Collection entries
━━━━━━━━━━━━━━━━━━━━━━━━━━━━━━
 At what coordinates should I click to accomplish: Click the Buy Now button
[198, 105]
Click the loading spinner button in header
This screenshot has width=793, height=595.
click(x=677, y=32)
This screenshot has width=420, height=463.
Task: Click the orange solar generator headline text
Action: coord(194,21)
━━━━━━━━━━━━━━━━━━━━━━━━━━━━━━
[What you need to do]: The records above need to be transcribed in full. Keep every character unchanged.

[Reply]:
 At what coordinates should I click to accomplish: Click the Buy Now button
[198, 105]
Click the loading spinner button in header
This screenshot has width=793, height=595.
click(x=677, y=32)
This screenshot has width=420, height=463.
Task: Click the orange solar generator headline text
Action: coord(194,21)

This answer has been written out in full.